In Saving Catholics, author Gideon Goosen sets out to address the challenge championed by Pope Francis to reform the Catholic Church.
It is an interactive workbook bringing together historical, theological, sociological, and experiential insights to illuminate the main issues surrounding reform. Taking a measured approach by looking at both the positives and the negatives arising from the experience of Catholics, Goosen examines such things as what reform actually is, the need for reform, and psychological attitudes and resistance towards reform. He tackles thorny subjects like clericalism head-on and addresses the abuse of power in the church.
He also seeks out signs of hope—following the example of Pope Francis—and explores possible strategies for the future. Saving Catholics is a practical tool for parish, school or other community groups to aid in their discernment of the way forward to reform and renewal in the Catholic Church.
Geraldine Hawkes Ecumenical Facilitator at SA Council of Churches Past Inaugural Chair of the Commission for Australian Catholic Women (2000-2006) –
What a creative, informative and engaging way to draw us together in our responsibility and our capacity for the essential reform and renewal in our Church. In naming our deepest institutional wounds, Saving Catholics reminds us of the important and authentic wisdom of standing in solidarity with one another, and in encouraging one another in taking steps, individually and communally, for the vital healing of our Church.

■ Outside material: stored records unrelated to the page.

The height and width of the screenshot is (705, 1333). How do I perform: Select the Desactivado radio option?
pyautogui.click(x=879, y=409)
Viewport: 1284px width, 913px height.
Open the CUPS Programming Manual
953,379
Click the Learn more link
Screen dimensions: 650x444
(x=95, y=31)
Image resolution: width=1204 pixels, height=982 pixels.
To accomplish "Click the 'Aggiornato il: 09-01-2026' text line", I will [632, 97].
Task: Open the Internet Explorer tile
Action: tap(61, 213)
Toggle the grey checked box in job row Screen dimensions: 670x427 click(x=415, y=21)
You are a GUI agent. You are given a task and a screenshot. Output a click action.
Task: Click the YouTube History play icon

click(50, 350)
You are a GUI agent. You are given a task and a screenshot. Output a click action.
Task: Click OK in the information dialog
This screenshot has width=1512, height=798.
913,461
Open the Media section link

Steve Bevans SVD Louis J. Luzbetak, SVD Professor of Mission and Culture, Emeritu,s Catholic Theological Union, Chicago –
Gideon Goosen offers in these pages a hands on, down to earth, technologically savvy workbook that will be ideal preparation for ordinary Catholics as well as their leaders for the upcoming Australian Plenary Council. In a post Royal Commission Australia, this little book calls for big changes, all inspired by Pope Francis and his vision of the church as a “community of missionary disciples.” Like Pope Francis, this book is sometimes provocative, but like Francis as well, it is inspired by a deep commitment to the gospel.